-- SUPPLIED PASSAGE --
How to Hide in a Crowd: The Guide to Blockchain Privacy

There is a lingering myth that crypto is a haven for anonymity. But if you actually use blockchains like Ethereum, you know the truth: there is zero privacy by default.

It is all out in the open. Anyone who identifies your address can instantly look up your current balance and every transaction you have ever made. It is ironic, we talk about blockchain being a superior financial system, but right now, your regular bank account actually does a better job of keeping your salary and spending habits private than a public ledger does.

How to Hide in a Crowd: The Guide to Blockchain Privacy

The Paper Trail of Simple Pools

To fix this, we need to break the direct link between sender and receiver. The standard solution is a "pool". Instead of sending funds directly to a destination, you send them into a smart contract (the pool), and later, the funds are sent out.

On the surface, this looks great. There are now two separate transactions: one going into the pool and one coming out. The direct line between you and the destination is cut.

But here is the catch. To get your money out of a simple pool, you have to prove that you are the one who put it in. You effectively have to say to the smart contract, "See that specific deposit from yesterday? That’s mine, please send it here."

This instruction gets recorded in the transaction data. It might not be obvious at a first glance: you won't see a direct arrow from your old wallet to the new one on the main screen. But the link is still there, buried in the transaction details. Anyone willing to dig into the data logs can see exactly which deposit you claimed, bridging the gap and rendering the privacy useless.

The Zero Knowledge Magic Box

To solve the "pointing" problem, we need a way to prove we own a deposit without actually revealing which deposit is ours. This is where Zero-Knowledge (ZK) technology comes in.

Think of the ZK protocol as a trustworthy, blindfolded judge living inside the smart contract. It can verify that you are telling the truth without seeing the secrets you are holding.

The "Torn Ticket" (The Deposit)

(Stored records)
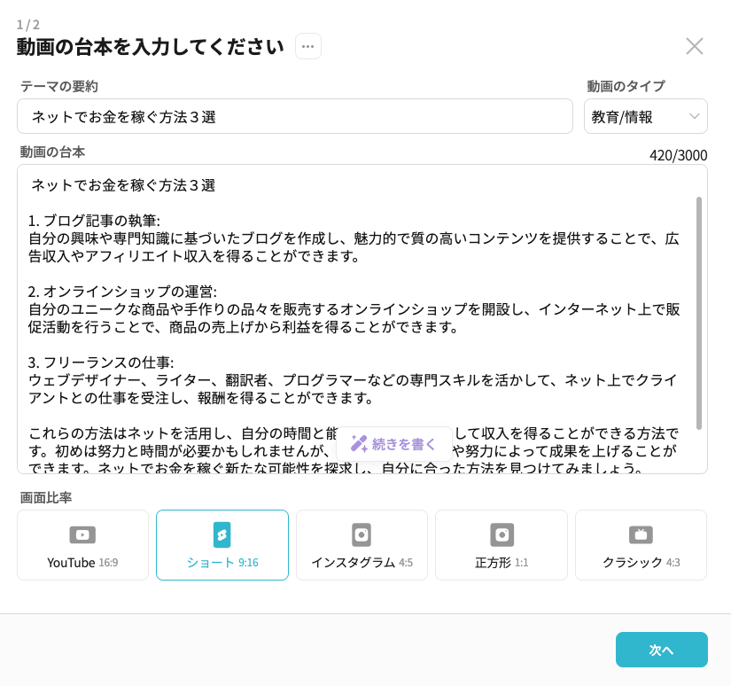
Task: Click the magic wand icon
Action: tap(359, 444)
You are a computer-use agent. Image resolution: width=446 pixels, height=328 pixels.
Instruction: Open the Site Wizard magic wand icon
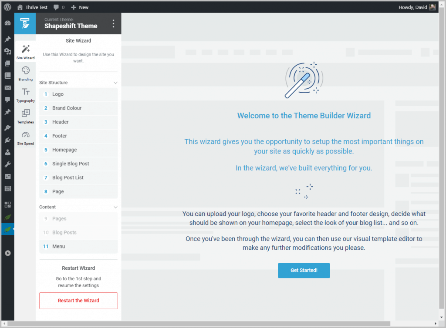tap(26, 49)
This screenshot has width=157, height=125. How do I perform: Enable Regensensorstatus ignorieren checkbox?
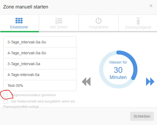[5, 95]
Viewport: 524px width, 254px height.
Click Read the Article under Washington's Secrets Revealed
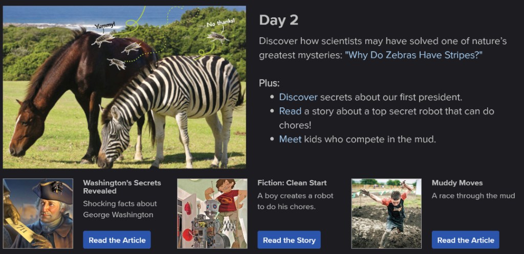click(x=117, y=240)
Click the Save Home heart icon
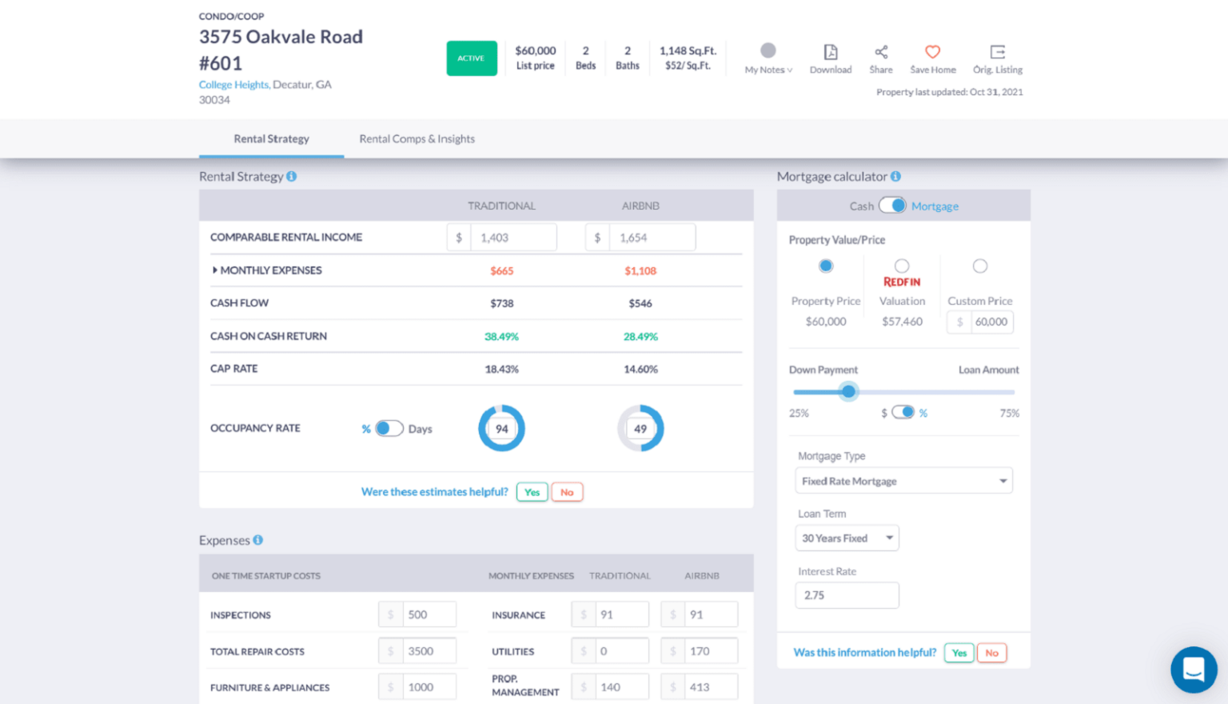Screen dimensions: 1228x704 coord(932,53)
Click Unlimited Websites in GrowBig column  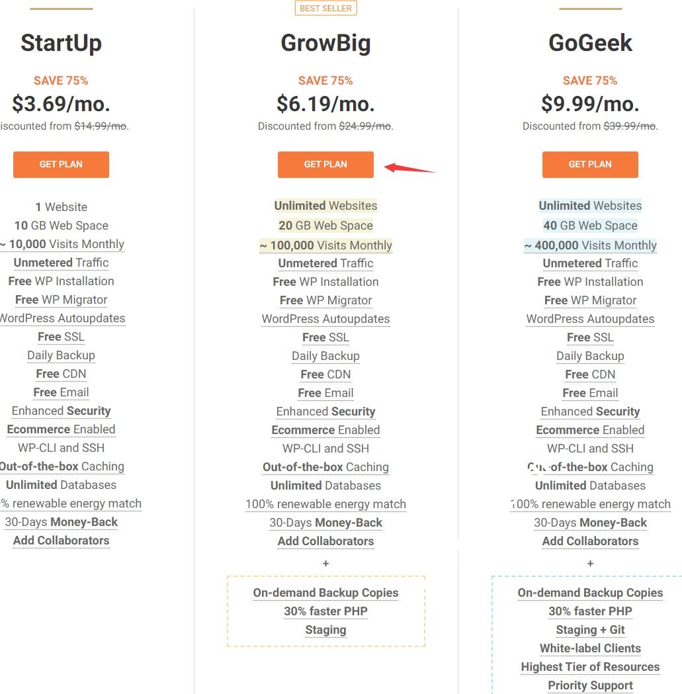click(x=325, y=206)
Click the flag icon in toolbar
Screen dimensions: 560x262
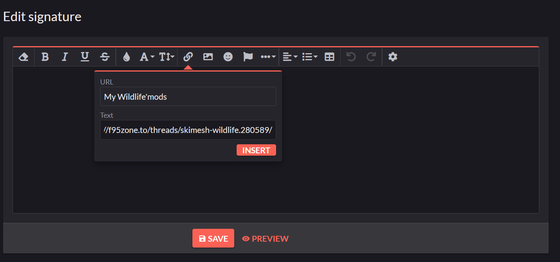point(248,57)
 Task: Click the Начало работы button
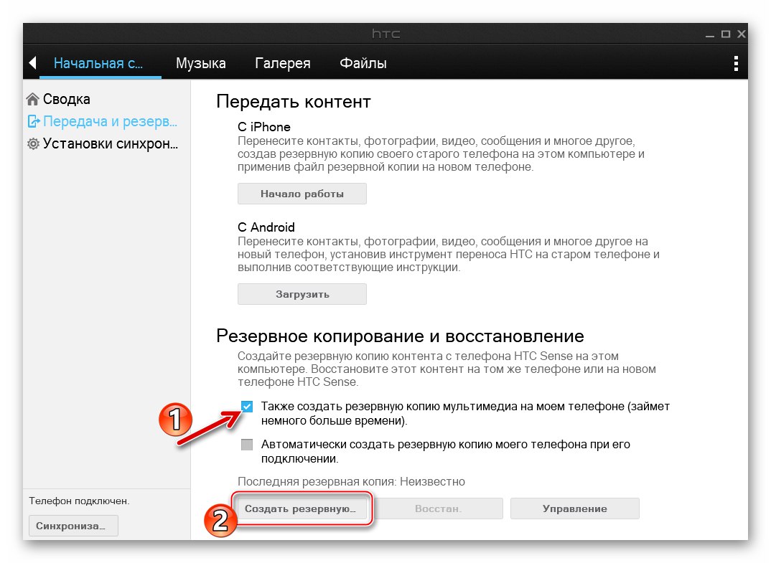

-- WHAT TO PRODUCE --
Carry on the blockchain privacy guide from the point where it stops, beginning with the section under "The 'Torn Ticket' (The Deposit)".

-- OUTPUT BELOW --
Imagine the privacy pool is a giant public bulletin board. To deposit money, you don't just throw coins in: you pin a "note" to the board so you can claim the funds later.

In this system, you create a special two-part note:

  • The Private Bottom: On this piece, you write a Secret Password and a unique Serial Number. You tear this part off and keep it hidden in your pocket.
  • The Public Top: You take that password and serial number, mix them together mathematically into a "scrambled code" (a hash), and write that on the top half.

You pin the Public Top to the board when you deposit your funds. Because it is scrambled, everyone can see it, but no one can guess the secret numbers written on the bottom half in your pocket.

The Blind Verification (The Withdrawal)

When you want to withdraw, you don't say, "I am claiming the note at the top left corner". That would reveal your identity.

Instead, you send your Private Bottom (the secret info) into the ZK system. The system runs a calculation to check if your secret mathematically fits any of the notes currently pinned to the board.

The ZK protocol then issues a proof (like a green light) that effectively says: "I certify that this person owns the secret to ONE of the deposits in this pool, but I will not say which one".

You get your funds, and to the outside world, you’ve just walked away with money from the pool. There is no line connecting you to your original deposit.

The Used List (The Nullifier)

But wait, if the system doesn't know which note you used, what stops you from using the same secret note to withdraw money ten times?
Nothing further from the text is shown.